## Directions
Using the listing below, output only the lines from the one that contains "Where should I click to: Go" through the one that contains "Task: Click the Redo forward arrow icon", inclusive, exactly as given and without images.

## Data shown
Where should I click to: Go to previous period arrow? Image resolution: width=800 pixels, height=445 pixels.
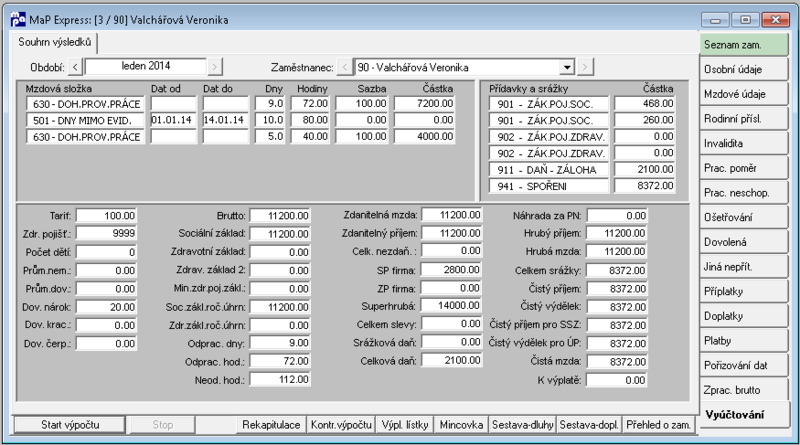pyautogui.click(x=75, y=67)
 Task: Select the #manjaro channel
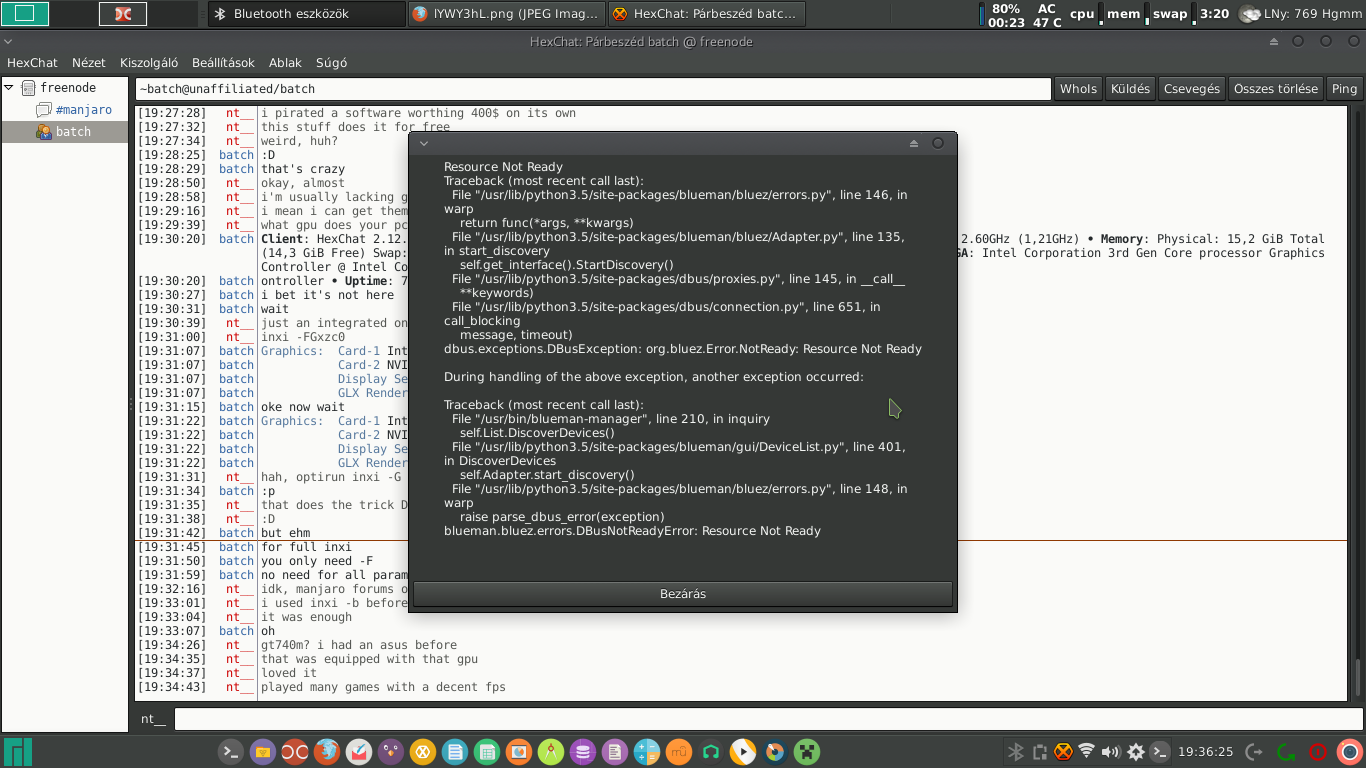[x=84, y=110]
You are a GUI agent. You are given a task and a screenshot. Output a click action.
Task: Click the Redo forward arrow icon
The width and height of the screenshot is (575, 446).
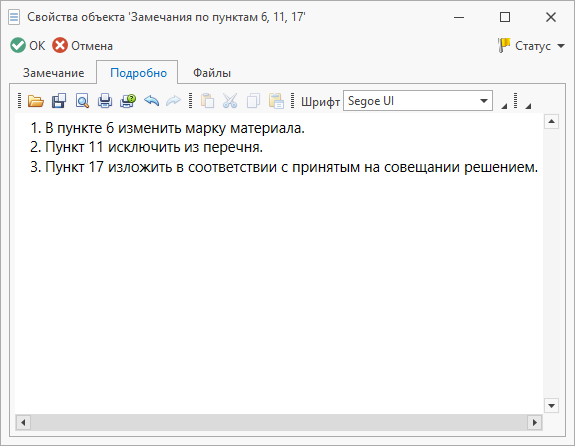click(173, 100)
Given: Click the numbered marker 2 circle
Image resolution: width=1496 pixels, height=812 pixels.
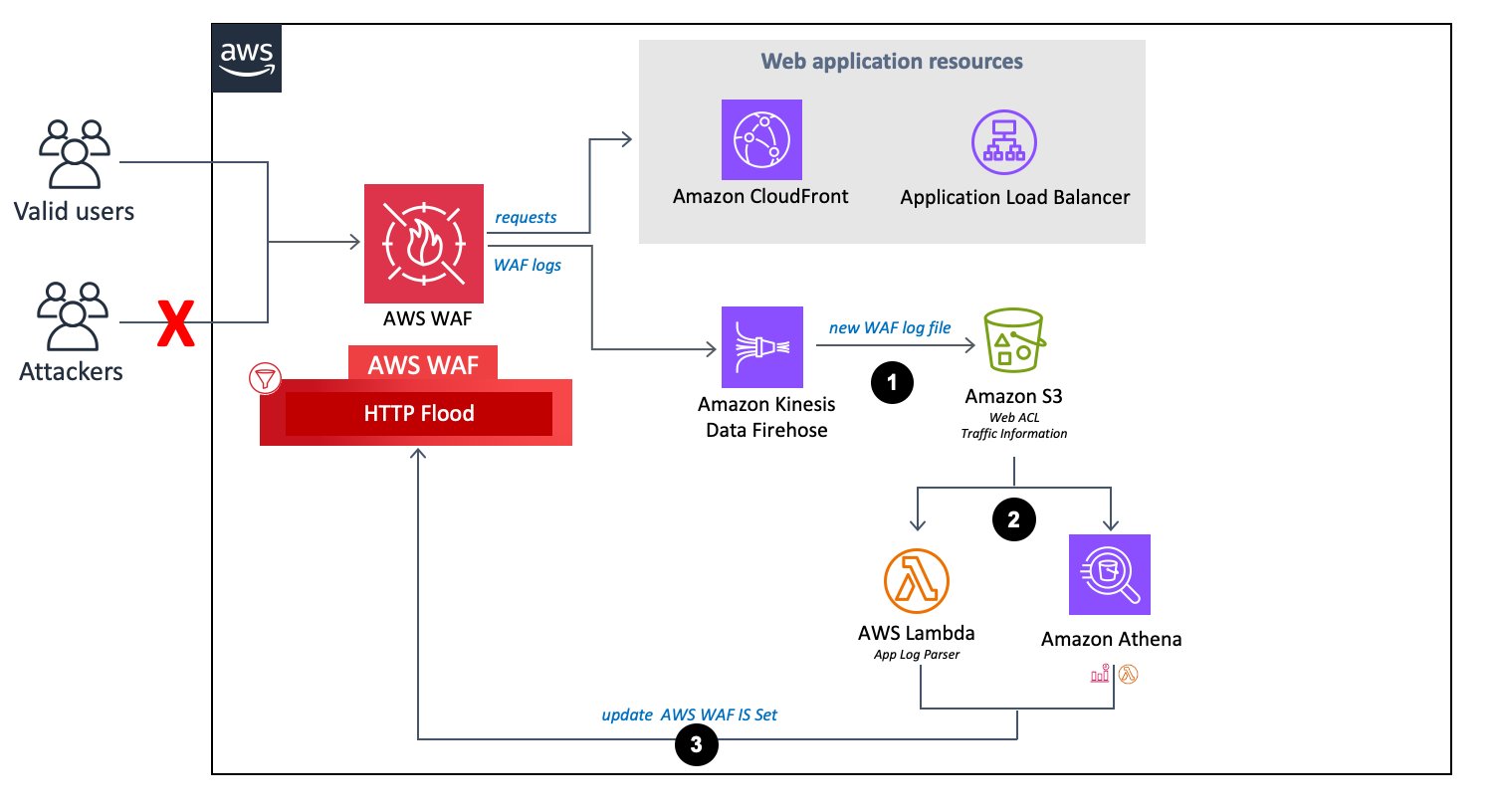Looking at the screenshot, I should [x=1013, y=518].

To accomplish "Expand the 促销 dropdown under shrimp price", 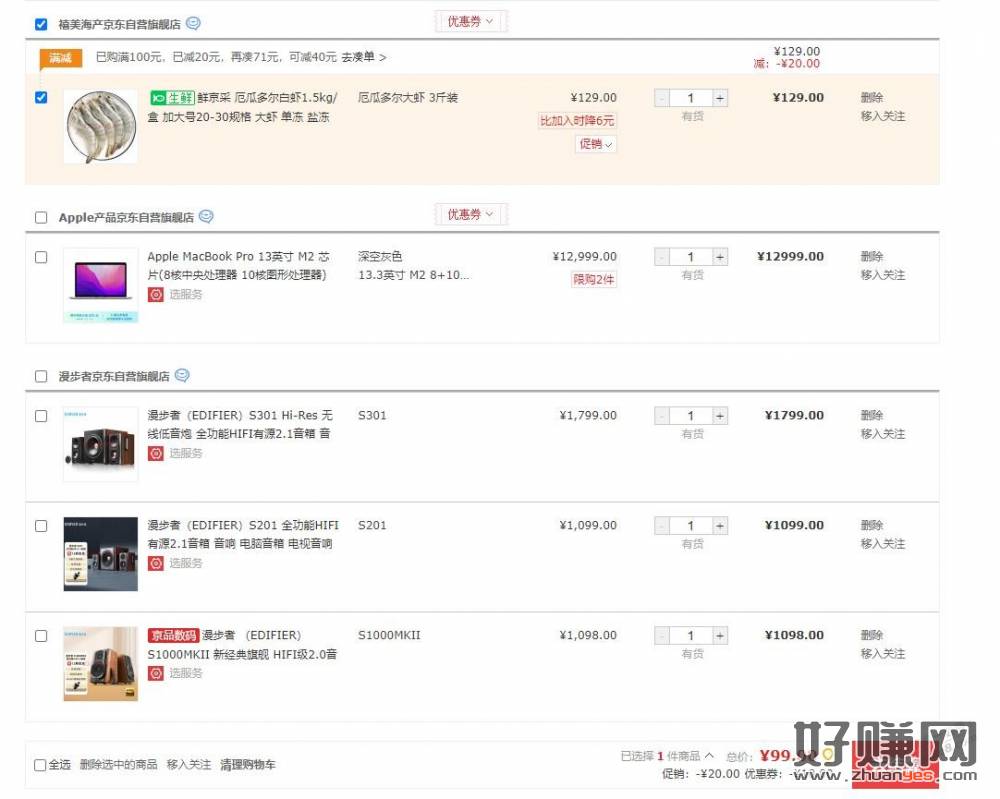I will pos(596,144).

==

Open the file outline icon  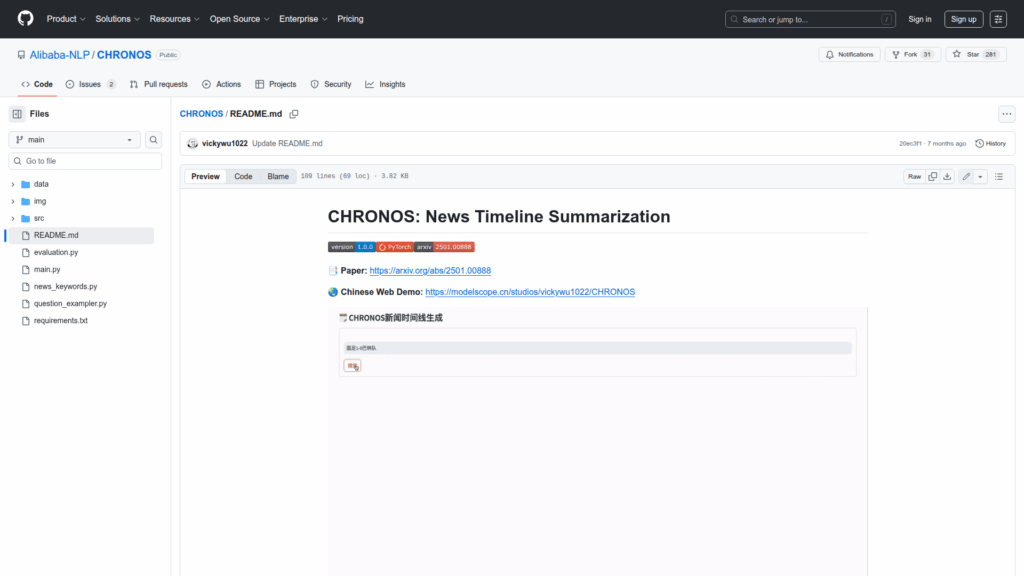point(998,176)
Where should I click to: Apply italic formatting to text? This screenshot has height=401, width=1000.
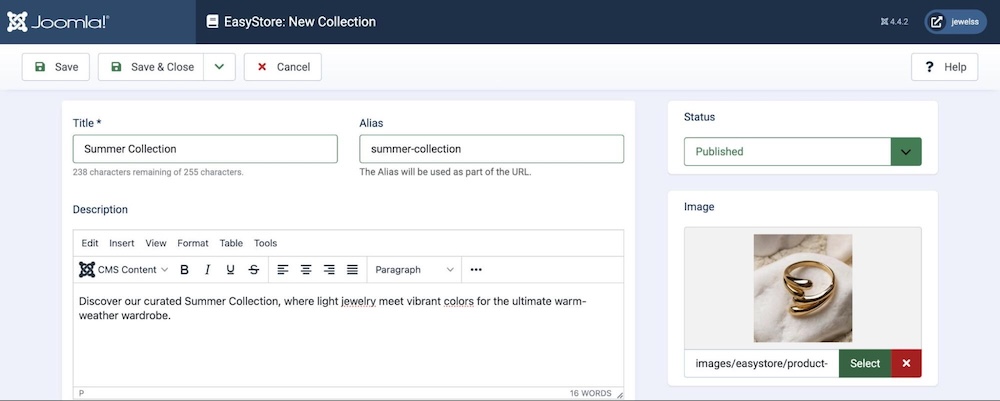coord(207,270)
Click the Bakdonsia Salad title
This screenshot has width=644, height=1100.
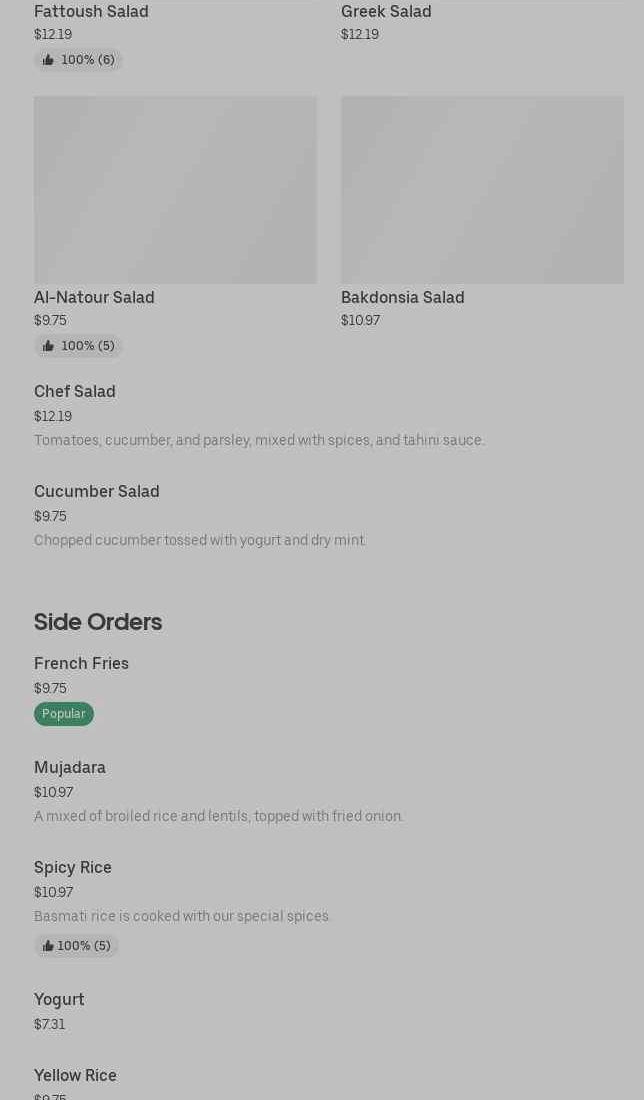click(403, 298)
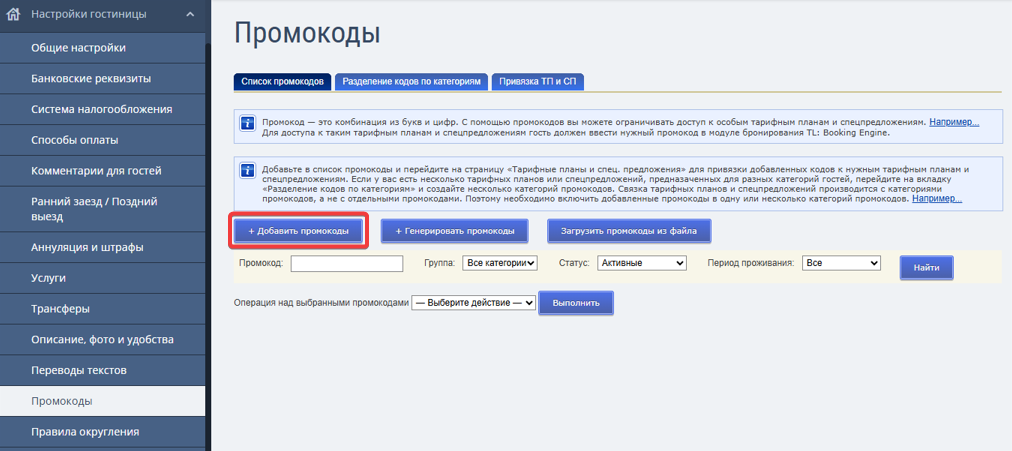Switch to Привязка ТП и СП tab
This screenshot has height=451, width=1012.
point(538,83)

...

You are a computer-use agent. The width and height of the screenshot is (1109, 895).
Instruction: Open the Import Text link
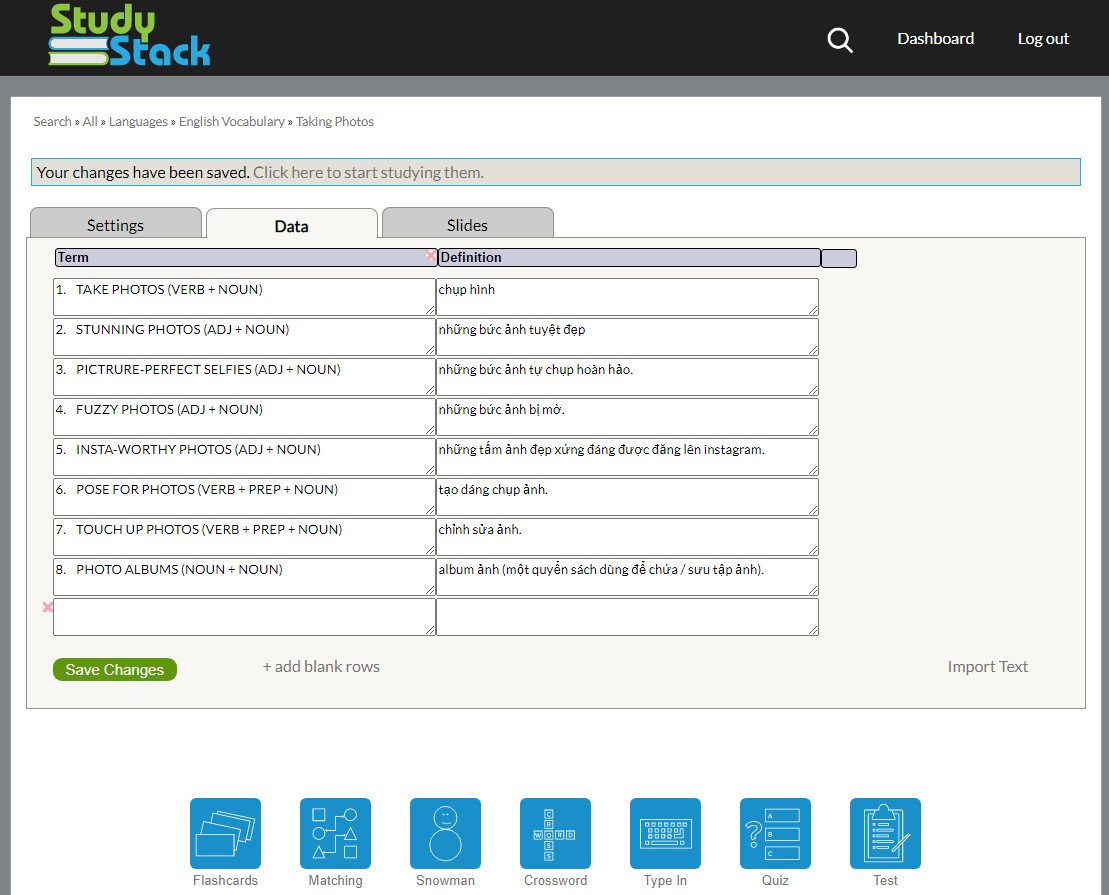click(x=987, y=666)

## Answer space
Where should I click to: Go to previous period arrow? Image resolution: width=800 pixels, height=445 pixels.
pyautogui.click(x=75, y=67)
 Task: Select the #manjaro channel
[x=84, y=110]
You are a GUI agent. You are given a task and a screenshot. Output a click action.
Task: Click the Redo forward arrow icon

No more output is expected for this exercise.